In almost sixty years we have lived through countless changes. We were
born before television, before penicillin, before polio shots, frozen
foods, plastic, Xerox, contact lenses, Frisbees and The Pill.
We were born before radar, credit cards, split atoms, laser beams and
ball-point pens, before pantyhose, dishwashers, clothes dryers, electric
blankets, air conditioners, drip-dry clothes, and before man walked on
the moon.

We got married first and then lived together. How quaint can you be. In
our time, closets were for clothes, not coming out of. Bunnies were
small rabbits and rabbits were not Volkswagens. Designer Jeans were
scheming girls named Jean or Jeannie, and having a meaningful
relationship meant getting along well with our cousins.
We thought fast food was what you ate during Lent, and Outer Space was
the back of the Orpheum Theater balcony.

We were born before house-husbands, gay rights, computer dating, dual
careers and commuter marriages. We were born before day-care centres and
nursing homes. We never heard of FM radio, tape decks, electric
typewriters, artificial hearts, word processors, yogurt, and guys
wearing earrings. For us, time-sharing meant togetherness, not computers
or a condominium, and a “chip” meant a piece of wood, hardware meant
hardware, and software wasn’t even a word.

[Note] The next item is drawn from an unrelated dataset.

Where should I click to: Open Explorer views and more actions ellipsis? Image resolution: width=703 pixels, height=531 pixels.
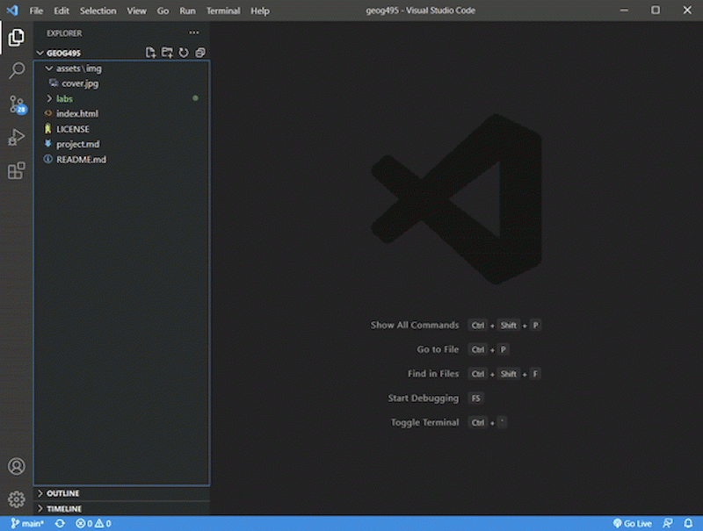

In 1940, “Made in Japan” meant junk and the term “making out” referred
to how you did on your exam. Pizzas, MacDonalds and instant coffee were
unheard of.

We hit the scene when there were 5 and 10 cent stores, where you bought
things for five and ten cents. For one nickel, you could ride a bus,
make a phone call, buy a Pepsi or enough stamps to mail one letter and
two postcards. You could buy a new Chevy Coupe for $600 but who could
afford one: a pity too, because gas was 11 cents a gallon.

In our day, cigarette smoking was fashionable, “grass” was mowed, “coke”
was a cold drink and “pot” was something you cooked in. Rock music was a
Grandma’s lullaby and AIDS were helpers in the Principal’s Office. We
were certainly not before the difference between the sexes was
discovered, but made do with what we had. And we were the last
generation that was so dumb as to think you needed a husband to have a
baby.

How much change we have adapted to and survived! A good reason for
celebrating the reunion of our youthful days.

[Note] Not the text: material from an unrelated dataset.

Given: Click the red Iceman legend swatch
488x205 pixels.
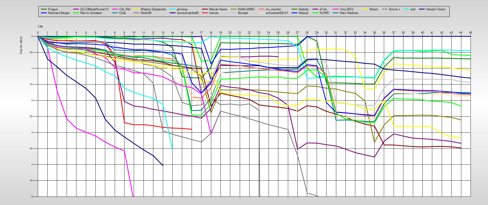Looking at the screenshot, I should point(205,13).

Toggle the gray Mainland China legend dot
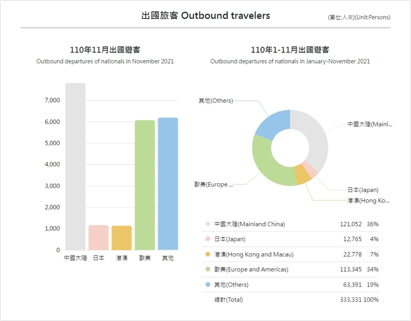[x=208, y=224]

The teen years were a significant time in our lives: A time in which we
learned about ourselves, developed goals and planned for the future. It
was a period in which we first faced the horrifying realities of adult
life, responsibility, and expectations.

In high school we were busy developing and experimenting with new social
roles and a life style. It was a period which provided a testing ground
for intimate relationships, for trying to get accepted by our peers, a
period of exploring our sexuality.

While trying to gain autonomy from our parents and shape an identity, we
sometimes went through a process of feeling fragmented and unclear, as
though we were shifting. As we tried on various roles and possible
identities we sometimes experienced great stress and turmoil. This was a
critical time for us as we were going through the first life transition
that involves making important decisions. On some level we knew these
decisions would influence the rest of our adult lives.

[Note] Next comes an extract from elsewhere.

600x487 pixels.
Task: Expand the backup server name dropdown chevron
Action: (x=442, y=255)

As we gained an increasing awareness of our abilities and interests, we
were also seeking occupational or vocational choices. And we were
deciding what we would stand for, what life-direction we would pursue,
who we were as members of society.

As we tackled problems successfully, we were forming self-esteem and
independence. Some of us were like me, lingering too long in uncertainty
and insecurity, perhaps not having enough experiences of success at that
stage of life to recognize our own unique identity. Those who were like
me were short changed on developing self-esteem and had to go through
many more years to change the process which some of our peers went
through with seemingly greater ease during our teen years.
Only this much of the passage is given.